Hi @andrejvanderzee, sorry to hear that you are experiencing issues with VSO. Would you mind providing us with an example of the running VDS custom resource
kubectl get -o yaml vaultdynamicsecrets.secrets.hashicorp.com -n your-ns vds-instance
Also, including any related logs would be great.
For VaultAuth, does the backend have a max_ttl
configured or is it configured to issue periodic tokens?
Thanks,
Ben
@benashz I have missed your message but let me reply now.

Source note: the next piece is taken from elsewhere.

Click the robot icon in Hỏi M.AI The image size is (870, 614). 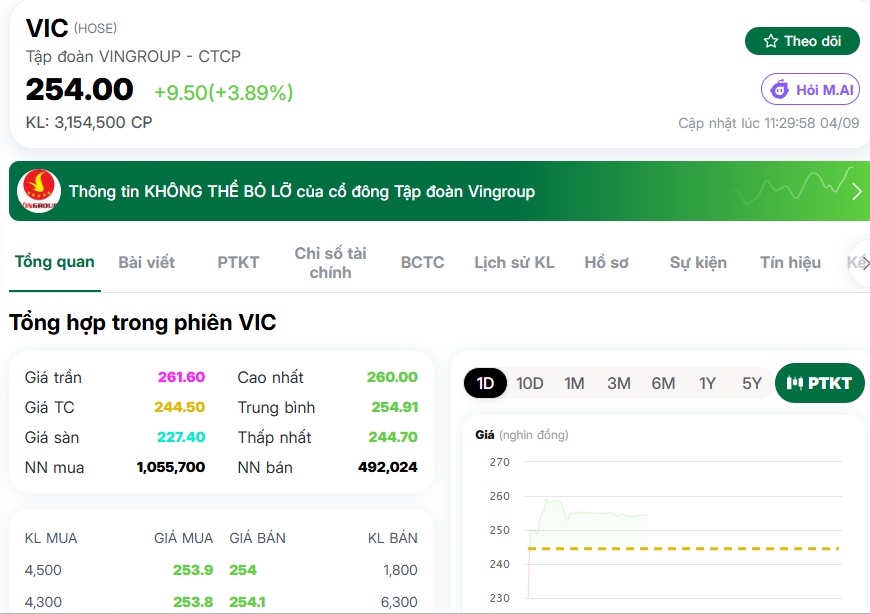pyautogui.click(x=780, y=89)
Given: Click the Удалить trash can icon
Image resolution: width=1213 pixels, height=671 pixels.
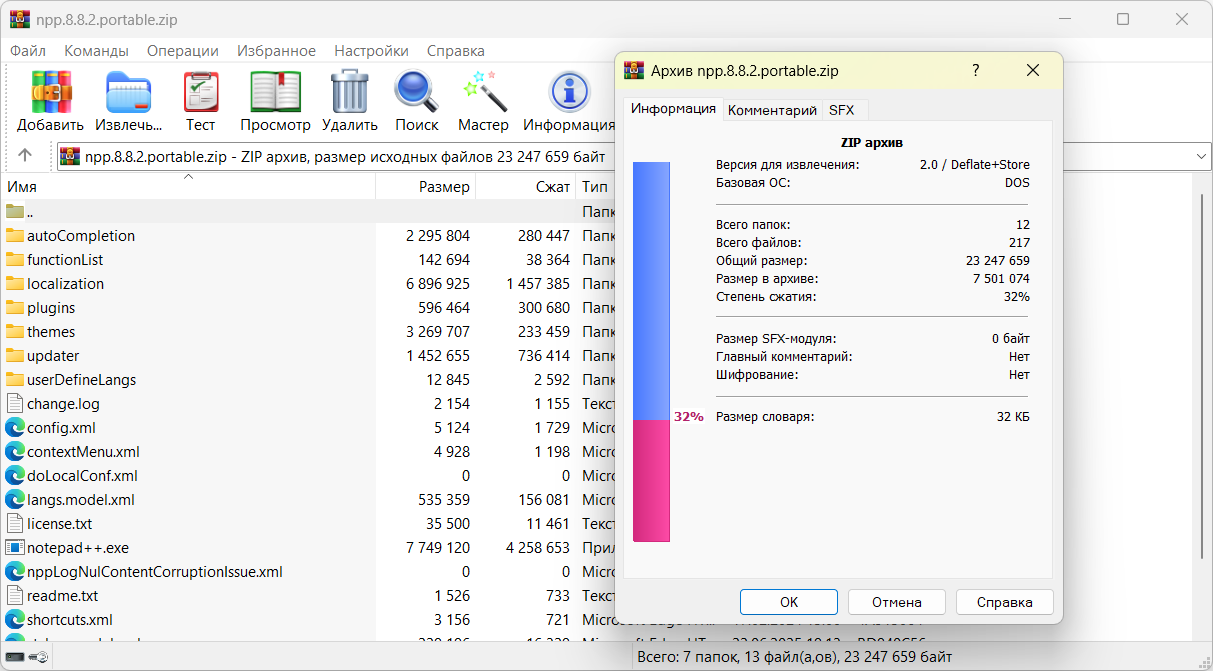Looking at the screenshot, I should [x=349, y=92].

We are using the Kubernetes auth method which uses periodic tokens:
$ vault read auth/shared/eks/config
Key Value
--- -----
disable_iss_validation true
disable_local_ca_jwt true
issuer n/a
kubernetes_ca_cert xxxxx
kubernetes_host https://xxxxx.gr7.eu-central-1.eks.amazonaws.com
pem_keys []
Here the output of a running VDS:
$ kubectl get -o yaml vaultdynamicsecrets.secrets.hashicorp.com -n companyx grafana-rds
apiVersion: secrets.hashicorp.com/v1beta1
kind: VaultDynamicSecret
metadata:
creationTimestamp: "2024-02-16T16:39:40Z"
finalizers:
- vaultdynamicsecret.secrets.hashicorp.com/finalizer
generation: 1
name: grafana-rds
namespace: companyx
resourceVersion: "333726605"
uid: 556d245a-9a51-457a-a112-0c90717f9353
spec:
destination:
create: true
name: grafana-vso-rds
overwrite: false
mount: shared/rds
path: creds/eks-service-grafana-owner
renewalPercent: 67
revoke: true
rolloutRestartTargets:
- kind: Deployment
name: grafana
vaultAuthRef: grafana
status:
lastGeneration: 1
lastRenewalTime: 1712043025
lastRuntimePodUID: 8befb254-5ff1-49a9-8fe6-8ff615b1e582
secretLease:
duration: 1209600
id: shared/rds/creds/eks-service-grafana-owner/RtJlTNf9snR3BtCdZ3fDxbXG
renewable: true
requestID: 97669934-5e75-a79e-1907-e5cbc89abb42
staticCredsMetaData:
lastVaultRotation: 0
rotationPeriod: 0
rotationSchedule: ""
ttl: 0
It is really driving us to the point to increase the TTLs on the leases and have a CronJob to delete expiring secrets, which is obviously a terrible approach! Would be nice to find out what is going on here.
For now I have no logs but there were ERROR messages at all.
And some additional info about the Kubernetes auth method:
$ vault read /sys/mounts/auth/shared/eks/tune
Key Value
--- -----
default_lease_ttl 768h
description n/a
force_no_cache false
max_lease_ttl 768h
token_type default-service
$ vault read auth/shared/eks/role/perfana-grafana
Key Value
--- -----
alias_name_source serviceaccount_uid
bound_service_account_names [perfana-grafana]
bound_service_account_namespaces [companyx]
token_bound_cidrs []
token_explicit_max_ttl 0s
token_max_ttl 0s
token_no_default_policy false
token_num_uses 0
token_period 0s
token_policies [shared-eks-service-perfana-grafana]
token_ttl 24h
token_type default
Hi @andrejvanderzee - thanks for the extra context here. We currently have an open issue where a failed renewal of the periodic token does not trigger the associated dynamic secret resources to be synced. In the case where the auth token is expired/revoked, all leases associated with it will also be revoked. My guess would be that is the issue that you are facing. The issue is most apparent when you have long secret leases. Having shorter lease TTLs on the secrets would result in a new Vault token being created. We are hoping to have that fix out soon.
@benashz Thanks for your update.
I understand the scenario, but isn't the question why the lifetimeWatcher fails to renew the periodic Vault token when token_explicit_max_ttl
is not set on the auth method's role? Shouldn't VSO just retry in the next reconciliation loop in case of a temporary hick up?
The pull request reads to me as a fallback for the scenario in which the Vault token is not periodic or token_explicit_max_ttl
is set and the token with it's associated secret leases are eventually revoked. But this is not the scenario that I am facing (although the pull request would fix my issue).